Dataset items
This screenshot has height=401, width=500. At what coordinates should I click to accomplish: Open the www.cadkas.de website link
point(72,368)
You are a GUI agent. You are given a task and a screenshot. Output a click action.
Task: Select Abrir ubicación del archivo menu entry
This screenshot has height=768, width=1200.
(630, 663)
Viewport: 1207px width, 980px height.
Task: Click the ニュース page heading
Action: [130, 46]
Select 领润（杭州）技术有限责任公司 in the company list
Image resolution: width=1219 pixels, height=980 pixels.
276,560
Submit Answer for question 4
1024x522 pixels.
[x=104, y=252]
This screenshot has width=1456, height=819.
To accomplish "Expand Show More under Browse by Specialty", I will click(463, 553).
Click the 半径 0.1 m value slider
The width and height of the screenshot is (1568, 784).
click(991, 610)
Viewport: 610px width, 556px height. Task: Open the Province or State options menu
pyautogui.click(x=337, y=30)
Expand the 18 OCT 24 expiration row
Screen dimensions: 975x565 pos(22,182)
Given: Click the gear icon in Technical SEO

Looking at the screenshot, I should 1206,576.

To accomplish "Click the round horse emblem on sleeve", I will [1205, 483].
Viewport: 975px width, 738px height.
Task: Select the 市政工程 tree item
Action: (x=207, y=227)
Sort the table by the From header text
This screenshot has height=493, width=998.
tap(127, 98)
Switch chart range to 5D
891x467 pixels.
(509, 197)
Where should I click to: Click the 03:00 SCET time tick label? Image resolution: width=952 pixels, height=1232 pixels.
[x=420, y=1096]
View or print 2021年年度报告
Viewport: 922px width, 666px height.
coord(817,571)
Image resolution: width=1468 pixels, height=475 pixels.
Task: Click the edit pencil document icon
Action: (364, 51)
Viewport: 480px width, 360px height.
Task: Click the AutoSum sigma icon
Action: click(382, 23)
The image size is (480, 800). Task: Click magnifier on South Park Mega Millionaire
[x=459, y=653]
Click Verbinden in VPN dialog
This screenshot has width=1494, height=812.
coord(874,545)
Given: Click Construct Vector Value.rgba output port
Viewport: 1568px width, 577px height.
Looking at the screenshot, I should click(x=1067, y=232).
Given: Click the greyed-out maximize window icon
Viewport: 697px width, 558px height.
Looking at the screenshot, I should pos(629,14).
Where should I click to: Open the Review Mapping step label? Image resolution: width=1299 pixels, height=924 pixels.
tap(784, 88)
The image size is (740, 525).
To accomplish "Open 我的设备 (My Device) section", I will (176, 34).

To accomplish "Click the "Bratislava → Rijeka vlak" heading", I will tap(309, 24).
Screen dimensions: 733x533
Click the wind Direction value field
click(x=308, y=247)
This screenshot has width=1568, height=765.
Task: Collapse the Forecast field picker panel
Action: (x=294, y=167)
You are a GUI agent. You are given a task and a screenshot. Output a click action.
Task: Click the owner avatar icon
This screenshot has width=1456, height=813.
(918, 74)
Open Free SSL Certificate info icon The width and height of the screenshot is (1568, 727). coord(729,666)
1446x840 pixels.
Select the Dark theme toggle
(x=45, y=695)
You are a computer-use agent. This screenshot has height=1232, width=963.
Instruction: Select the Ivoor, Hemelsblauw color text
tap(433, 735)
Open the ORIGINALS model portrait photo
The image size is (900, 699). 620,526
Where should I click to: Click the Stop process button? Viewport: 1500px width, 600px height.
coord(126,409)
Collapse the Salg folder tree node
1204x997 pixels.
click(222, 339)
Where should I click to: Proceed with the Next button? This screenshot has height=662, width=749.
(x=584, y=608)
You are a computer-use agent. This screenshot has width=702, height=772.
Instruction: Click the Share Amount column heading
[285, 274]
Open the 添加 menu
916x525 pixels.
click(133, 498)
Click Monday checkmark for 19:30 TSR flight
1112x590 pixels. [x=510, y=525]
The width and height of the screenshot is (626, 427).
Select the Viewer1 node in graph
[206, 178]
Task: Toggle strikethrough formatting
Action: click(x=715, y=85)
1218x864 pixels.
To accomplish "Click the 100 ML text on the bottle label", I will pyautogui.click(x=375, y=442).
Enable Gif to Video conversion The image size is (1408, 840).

- **To do**: The answer should reproduce all of the data without any alteration.

- **Task answer**:
This screenshot has height=401, width=500. At what coordinates should I click to accomplish: Open the www.cadkas.de website link
point(72,368)
You are a GUI agent. You are given a task and a screenshot. Output a click action.
Task: Select Abrir ubicación del archivo menu entry
This screenshot has height=768, width=1200.
(630, 663)
Viewport: 1207px width, 980px height.
Task: Click the ニュース page heading
Action: [130, 46]
Select 领润（杭州）技术有限责任公司 in the company list
Image resolution: width=1219 pixels, height=980 pixels.
276,560
Submit Answer for question 4
1024x522 pixels.
[x=104, y=252]
This screenshot has width=1456, height=819.
To accomplish "Expand Show More under Browse by Specialty", I will click(463, 553).
Click the 半径 0.1 m value slider
The width and height of the screenshot is (1568, 784).
click(991, 610)
Viewport: 610px width, 556px height. Task: Open the Province or State options menu
pyautogui.click(x=337, y=30)
Expand the 18 OCT 24 expiration row
Screen dimensions: 975x565 pos(22,182)
Given: Click the gear icon in Technical SEO

Looking at the screenshot, I should 1206,576.

To accomplish "Click the round horse emblem on sleeve", I will [1205, 483].
Viewport: 975px width, 738px height.
Task: Select the 市政工程 tree item
Action: (x=207, y=227)
Sort the table by the From header text
This screenshot has height=493, width=998.
tap(127, 98)
Switch chart range to 5D
891x467 pixels.
(509, 197)
Where should I click to: Click the 03:00 SCET time tick label? Image resolution: width=952 pixels, height=1232 pixels.
[x=420, y=1096]
View or print 2021年年度报告
Viewport: 922px width, 666px height.
coord(817,571)
Image resolution: width=1468 pixels, height=475 pixels.
Task: Click the edit pencil document icon
Action: (364, 51)
Viewport: 480px width, 360px height.
Task: Click the AutoSum sigma icon
Action: click(382, 23)
The image size is (480, 800). Task: Click magnifier on South Park Mega Millionaire
[x=459, y=653]
Click Verbinden in VPN dialog
This screenshot has width=1494, height=812.
coord(874,545)
Given: Click Construct Vector Value.rgba output port
Viewport: 1568px width, 577px height.
Looking at the screenshot, I should click(x=1067, y=232).
Given: Click the greyed-out maximize window icon
Viewport: 697px width, 558px height.
Looking at the screenshot, I should pos(629,14).
Where should I click to: Open the Review Mapping step label? Image resolution: width=1299 pixels, height=924 pixels.
tap(784, 88)
The image size is (740, 525).
To accomplish "Open 我的设备 (My Device) section", I will (176, 34).

To accomplish "Click the "Bratislava → Rijeka vlak" heading", I will tap(309, 24).
Screen dimensions: 733x533
Click the wind Direction value field
click(x=308, y=247)
This screenshot has width=1568, height=765.
Task: Collapse the Forecast field picker panel
Action: (x=294, y=167)
You are a GUI agent. You are given a task and a screenshot. Output a click action.
Task: Click the owner avatar icon
This screenshot has width=1456, height=813.
(918, 74)
Open Free SSL Certificate info icon The width and height of the screenshot is (1568, 727). coord(729,666)
1446x840 pixels.
Select the Dark theme toggle
(x=45, y=695)
You are a computer-use agent. This screenshot has height=1232, width=963.
Instruction: Select the Ivoor, Hemelsblauw color text
tap(433, 735)
Open the ORIGINALS model portrait photo
The image size is (900, 699). 620,526
Where should I click to: Click the Stop process button? Viewport: 1500px width, 600px height.
coord(126,409)
Collapse the Salg folder tree node
1204x997 pixels.
click(222, 339)
Where should I click to: Proceed with the Next button? This screenshot has height=662, width=749.
(x=584, y=608)
You are a computer-use agent. This screenshot has width=702, height=772.
Instruction: Click the Share Amount column heading
[285, 274]
Open the 添加 menu
916x525 pixels.
click(133, 498)
Click Monday checkmark for 19:30 TSR flight
1112x590 pixels. [x=510, y=525]
The width and height of the screenshot is (626, 427).
Select the Viewer1 node in graph
[206, 178]
Task: Toggle strikethrough formatting
Action: click(x=715, y=85)
1218x864 pixels.
To accomplish "Click the 100 ML text on the bottle label", I will pyautogui.click(x=375, y=442).
Enable Gif to Video conversion The image size is (1408, 840).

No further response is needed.